I’m trying to use RDF for my analysis. Most of features are fine, but I faced strange error when trying to read branch such as
ROOT::VecOps::RVec<ROOT::VecOps::RVec>
and
ROOT::VecOps::RVec<ROOT::VecOps::RVec>
resulting in
Error in `/opt/ohpc/pub/root/root_v6.26.06_gcc830/bin/root.exe’: realloc(): invalid old size: 0x0000000004964d20 ***
or
munmap_chunk(): invalid pointer
or similar memory errors.
The Linkdef.h is like
#ifndef LINKDEF_H_
#define LINKDEF_H_
#pragma link C++ class std::vector<std::vector<float>>+;
#pragma link C++ class ROOT::VecOps::RVec<float>+;
#pragma link C++ class ROOT::VecOps::RVec<ROOT::VecOps::RVec<float>>+;
#pragma link C++ class ROOT::VecOps::RVec<double>+;
#pragma link C++ class ROOT::VecOps::RVec<ROOT::VecOps::RVec<double>>+;
#endif /* LINKDEF_H_ */
Adding gROOT->ProcessLine(“#include "src/Linkdef.h"”); before opening the file didn’t work.
This is very strange because analysis code using RDF could read those branch without a problem and could write another branch from there.

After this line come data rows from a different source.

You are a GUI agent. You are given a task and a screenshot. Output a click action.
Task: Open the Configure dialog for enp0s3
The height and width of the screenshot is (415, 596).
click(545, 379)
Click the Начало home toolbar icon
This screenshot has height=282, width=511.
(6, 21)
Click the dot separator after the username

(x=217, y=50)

Also I can read the brach using uproot( 4.3.7) tree.arrays().
But GetEntry() for the tree was not possible with pyroot, there were memory error or segmentation fault.
As I can work with RVec<RVec<>> with several different methods, I suspect root command line functions using internal loop.
and welcome to the ROOT forum. How was the file produced and with what version of ROOT?
Cheers,
Enrico
P.S.
it looks like at the time of writing the file ROOT knew how to handle the branch type RVec<RVec<float>, so it’s weird it cannot read it back if both operations are happening in the same environment.
$ root -l --version
ROOT Version: 6.26/10
Built for linuxx8664gcc on Nov 17 2022, 16:18:00
$ rootcling foo_dict.cpp foo.h LinkDef.h
$ g++ -o foo foo.cpp foo_dict.cpp $(root-config --libs --cflags)
$ ./foo # seems to work
Here are some extra instructions on how to generate dictionaries.
Note that ROOT should not crash without a useful error message in this case, it should actually report about the missing dictionary – we are looking into fixing the diagnostic for this case.
Many thanks to digging into this problem.
In the end, is it true that the macro should be compiled with the proper Linkdef.h and run? Currently the analysis framework runs in such way - but in that case it is not possible to check branch contents via root prompt (e.g. Events->Scan(“Tau_pt_unc”)).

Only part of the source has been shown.